Ted Jeffrey Otsuki is an American criminal of Japanese descent from Harlingen, Texas and a former member of the FBI Ten Most Wanted Fugitives list who was added as number 415. Otsuki—who had served seven years in Leavenworth Prison, Kansas, for bank robbery—killed a Boston police officer, Roy Joseph Sergei (who died of his injuries 17 days later), and critically wounded another, Jorge Torres, after they encountered him in an alley (in the midst of responding to another unrelated domestic dispute dispatch) on October 9, 1987. At the time of the shooting, Otsuki was on parole.

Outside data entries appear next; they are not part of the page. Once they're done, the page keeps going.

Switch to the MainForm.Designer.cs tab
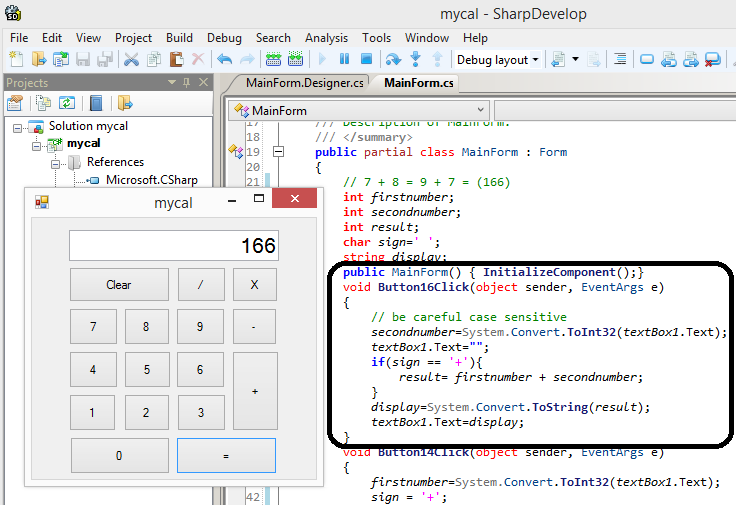This screenshot has width=736, height=505. click(x=305, y=82)
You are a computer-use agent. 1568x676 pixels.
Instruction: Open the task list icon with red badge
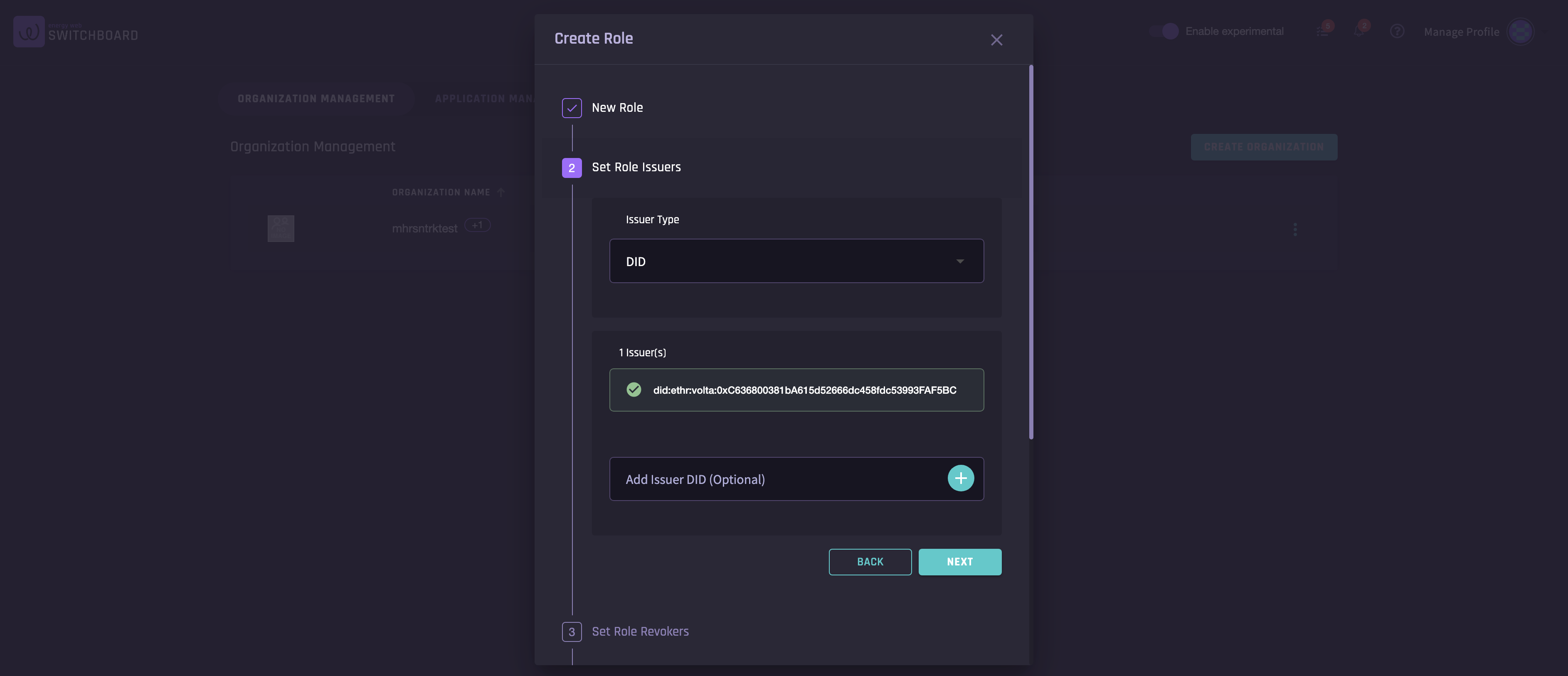[1322, 32]
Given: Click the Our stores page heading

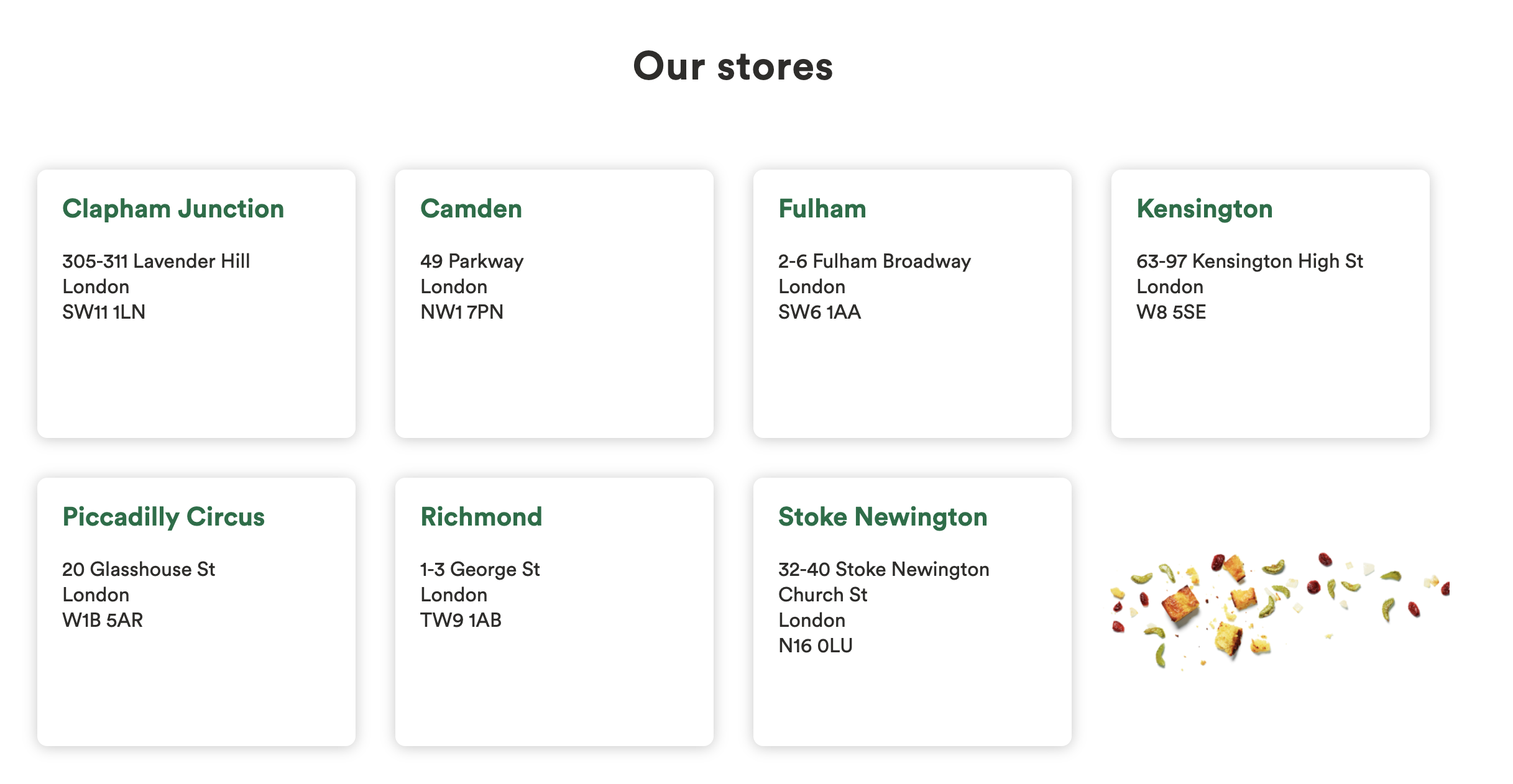Looking at the screenshot, I should pos(734,66).
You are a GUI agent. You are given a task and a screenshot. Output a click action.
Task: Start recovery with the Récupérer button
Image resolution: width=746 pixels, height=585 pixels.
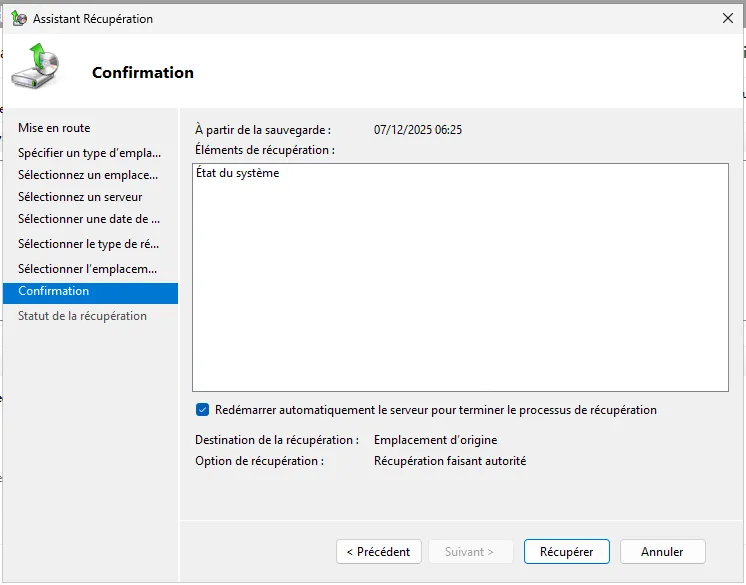(x=566, y=551)
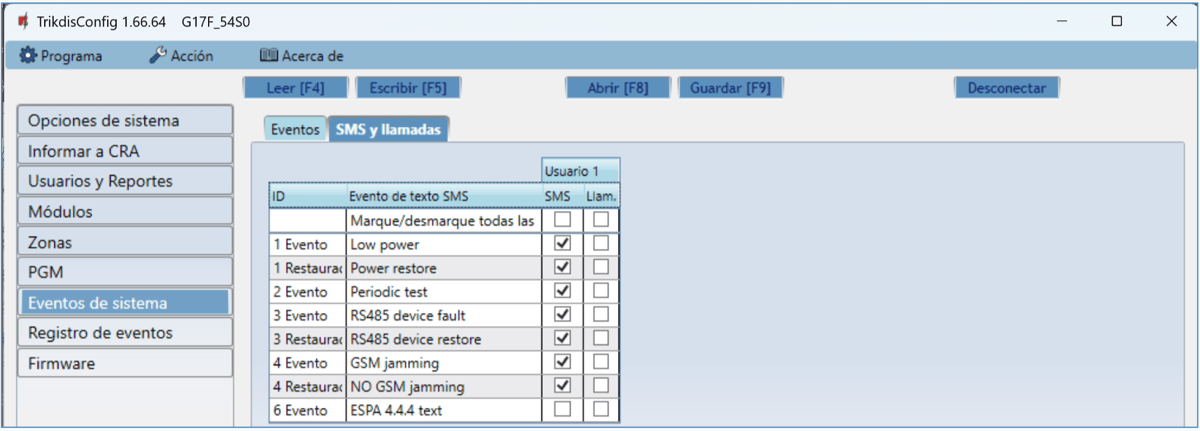1200x431 pixels.
Task: Open the Acerca de menu
Action: 301,56

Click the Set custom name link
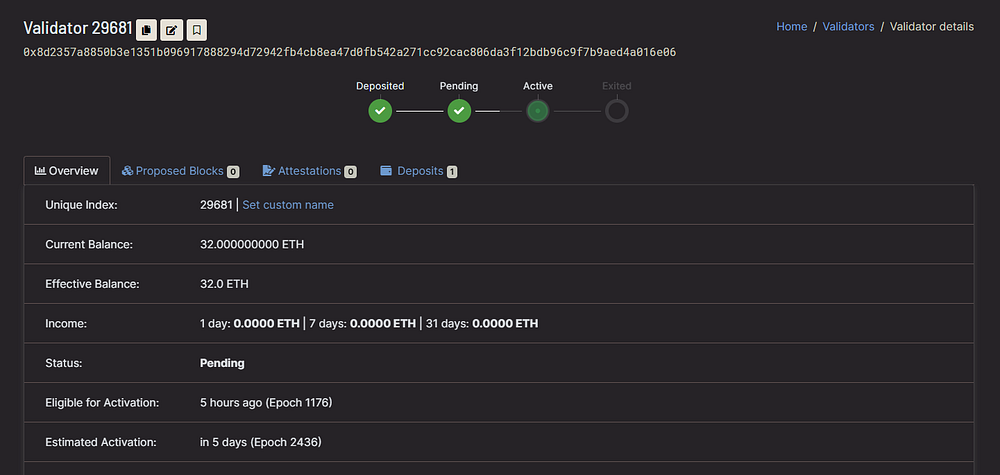tap(288, 205)
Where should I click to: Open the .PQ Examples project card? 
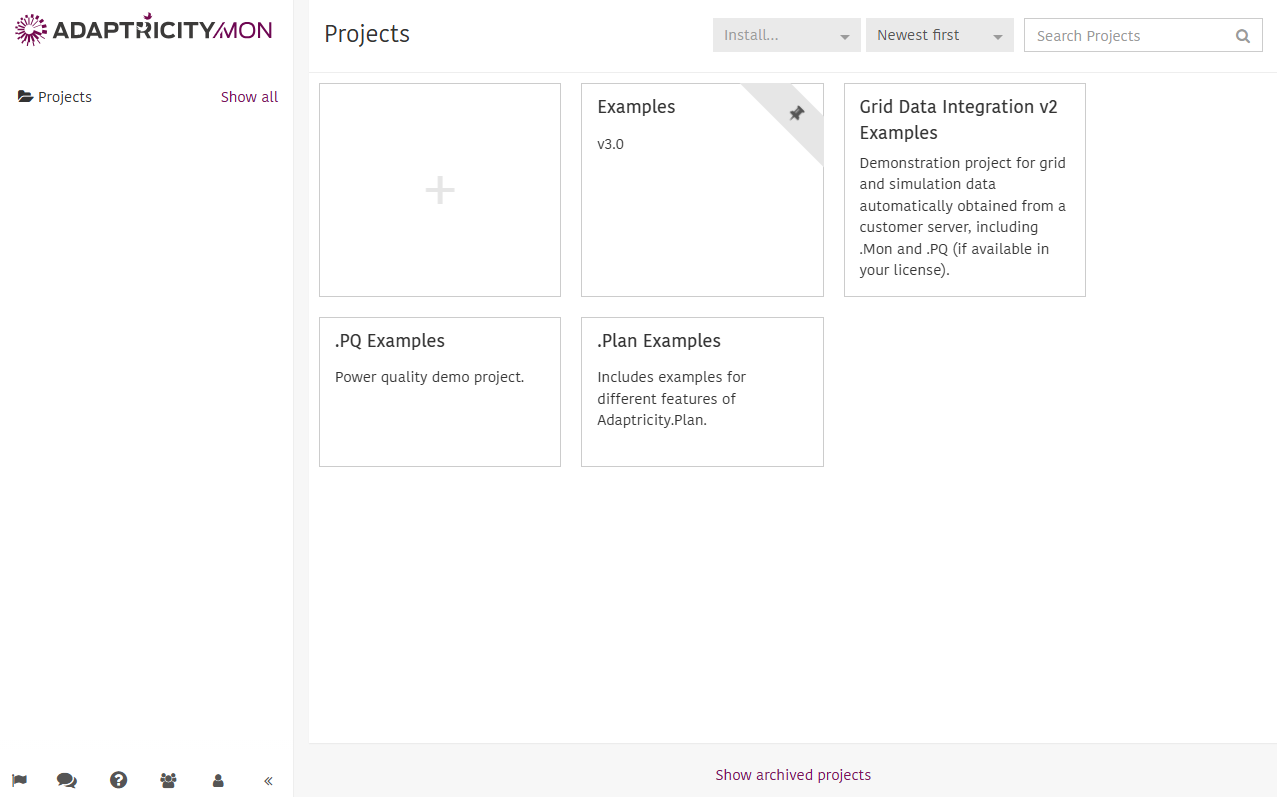point(440,392)
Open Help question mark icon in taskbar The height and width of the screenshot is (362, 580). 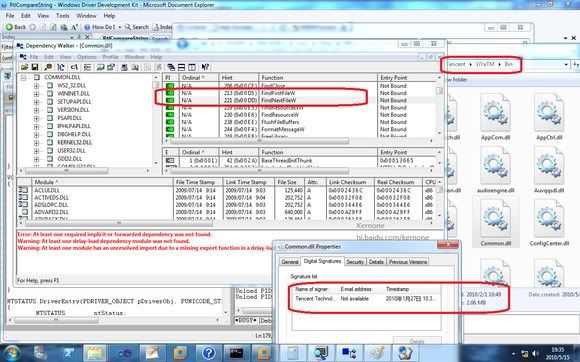[x=209, y=353]
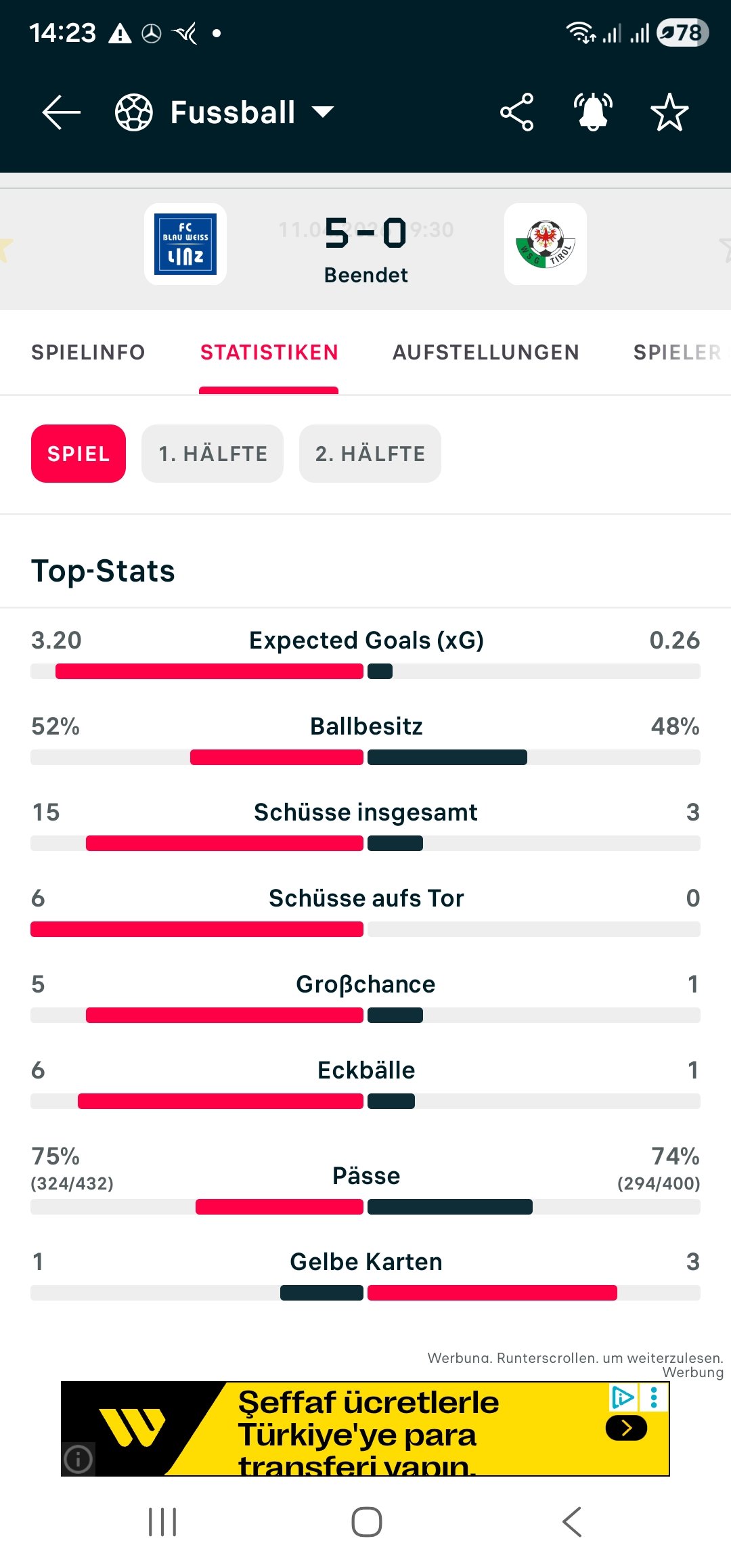Tap the AdChoices icon on banner
This screenshot has width=731, height=1568.
623,1397
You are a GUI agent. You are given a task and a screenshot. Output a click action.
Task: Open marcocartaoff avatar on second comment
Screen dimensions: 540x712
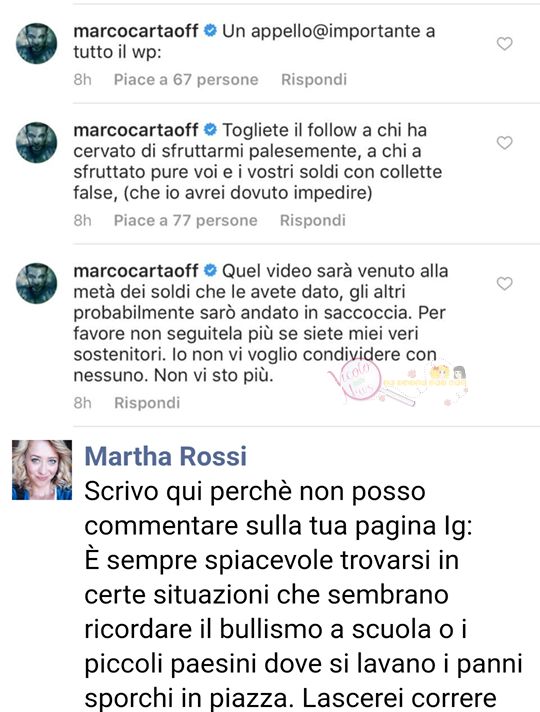click(36, 142)
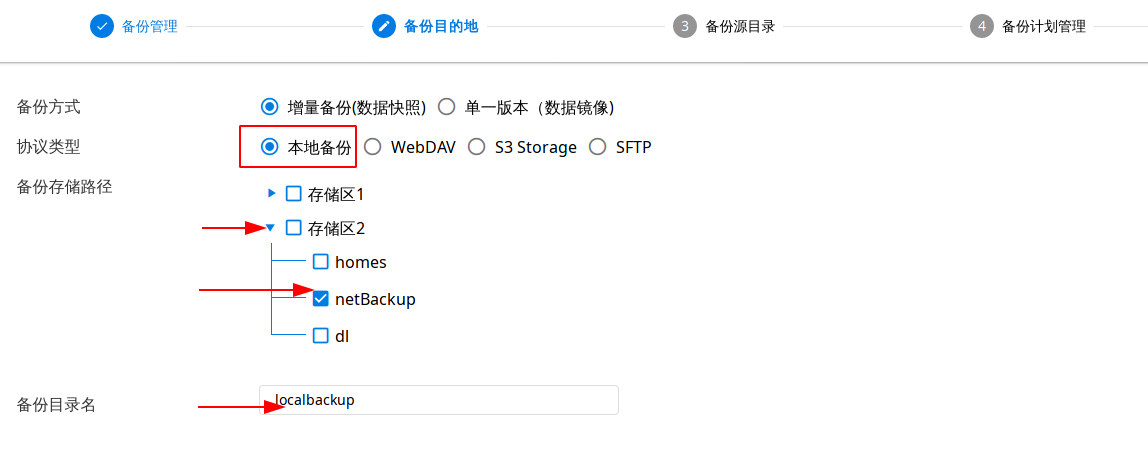Click the 备份目录名 text field
This screenshot has width=1148, height=451.
point(438,400)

==Disappearance and capture==
Otsuki was wanted for the 1987 murder of a Boston, Massachusetts police officer and the shooting of another. He mistakenly thought they were chasing him from his home. A murder warrant was then issued for Otsuki's arrest and capture and he was then traced by the police to the city of San Francisco, California. Otsuki was captured in Jalisco, Guadalajara on September 4, 1988, by a combined squad of both Federal Bureau of Investigation (FBI) and Mexican Federal agents.

==Aftermath==
Otsuki was found guilty of first degree murder and sentenced to life in prison plus 20 years without the possibility of parole.

==In popular culture==
The manhunt for Otsuki was the subject of the episode 7 of the fifth series of the Discovery Channel's The FBI Files titled "Lawless".